Joris had net voldoende spaarcentjes om zijn vader te kunnen begraven. Mits hij de goedkoopste kist gebruikte en zelf het gat groef op de begraafplaats. Joris leende een flinke fietskar van buurman om de kist met zijn vader in te vervoeren naar zijn laatste rustplaats. Door alle besparingen kostte de begrafenis van zijn vader in totaal 500 euro, voorwaar geen slechte prestatie.

De rouwkaartjes maakte Joris zelf; hij had als kind geleerd hoe je mooie stempels kon maken van aardappels en die kennis kwam hem nu goed van pas. 5 flinke bintjes en een potje zwarte ecoline later waren alle kaartjes gestempeld, 30 in totaal, net genoeg voor de straat. Voor de zekerheid belde Joris bij iedereen even aan om uit te leggen wat er op het kaartje was gestempeld; de stempels liepen hier en daar uit en de letters waren onleesbaar. Natuurlijk vond niemand dat erg.

Joris trok de fietskar met daarop de kartonnen doodskist (‘dooskist’ volgens de brochure) met zijn vader erin naar de begraafplaats. Achter hem liep de buurt mee. Bij het gat van de begraafplaats stond mijnheer pastoor klaar om een goed woordje voor de vader van Joris te doen. Joris moest zelfs een traantje wegpinken door alle mooie woorden van mijnheer  pastoor.

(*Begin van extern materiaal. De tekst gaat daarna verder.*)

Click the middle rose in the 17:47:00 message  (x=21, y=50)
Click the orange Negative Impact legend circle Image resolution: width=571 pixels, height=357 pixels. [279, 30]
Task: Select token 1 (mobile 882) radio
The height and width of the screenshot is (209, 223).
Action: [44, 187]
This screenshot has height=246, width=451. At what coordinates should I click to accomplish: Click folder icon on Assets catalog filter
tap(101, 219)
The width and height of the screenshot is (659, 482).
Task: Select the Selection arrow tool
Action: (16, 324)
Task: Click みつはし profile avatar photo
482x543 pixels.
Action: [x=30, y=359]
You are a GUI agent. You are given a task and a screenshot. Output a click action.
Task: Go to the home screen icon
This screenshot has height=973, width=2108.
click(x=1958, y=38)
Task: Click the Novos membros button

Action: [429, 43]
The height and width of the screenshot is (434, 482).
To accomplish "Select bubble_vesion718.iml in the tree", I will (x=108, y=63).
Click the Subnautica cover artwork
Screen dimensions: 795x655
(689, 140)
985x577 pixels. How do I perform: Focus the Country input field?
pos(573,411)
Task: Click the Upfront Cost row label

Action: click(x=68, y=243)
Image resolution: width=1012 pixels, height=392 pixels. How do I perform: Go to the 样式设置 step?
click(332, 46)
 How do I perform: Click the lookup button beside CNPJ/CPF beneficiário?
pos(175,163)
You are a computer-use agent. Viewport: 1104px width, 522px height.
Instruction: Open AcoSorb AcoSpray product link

Joris liet de kist met hulp van buurman in het gat zakken. Ze vulden het gat met modder en harkten alles netjes aan. Joris legde een stoeptegel uit de achtertuin op het graf waarop ‘Rust zacht lieve pappa’ was geverfd. Tevreden keerde Joris huiswaarts. Er lag een brief van de woningcorporatie in de brievenbus. Omdat het huis op naam stond van zijn vader moest Joris die maand nog vertrekken; de woningcorporatie wilde het huis verkopen aan de hoogste bieder.

Gefermenteerde stinkdierkliervocht

Geplaatst: 29 juli, 2015 in Blog, column, Fictie

Waar ik nu woon leven stinkdieren, hier beter bekend als ‘skunks.’ Als stinkdieren sproeien geven ze een sterke geur af. De stinkdieren die ik tot nog toe heb mogen ruiken waren allen aangereden. Je begrijpt dat, als zo’n dier tot deurmat wordt gepromoveerd, er vrij veel geurstof vrijkomt. Toen mijn vrouw tijdens een autorit voor het eerst: ‘I smell skunk,’ tegen me zei, was ik lichtelijk verbaasd. Al wat ik rook was de geur van een pittig Nederlands bakje koffie. Ik vond het vooral een sterke geur, niet echt vies. Laatst rook ik een stinkdier in de buurt van een Tim Hortons.

Nu is Tim Hortons een plek waar je een bekertje koffie kan halen. De hoeveelheid mensen die hier ’s morgens, ’s middags en/of ’s avonds als een zombie koffie halen om thuis op te drinken zijn niet te tellen. Ik verbaas me er iedere dag over dat mensen dagelijks een wandeling of een ritje naar Tim Hortons maken voor een beker koffie al dan niet met een bagel en/of doughnut en ander snoepgoed. Het is een ware industrie. Maar dit terzijde.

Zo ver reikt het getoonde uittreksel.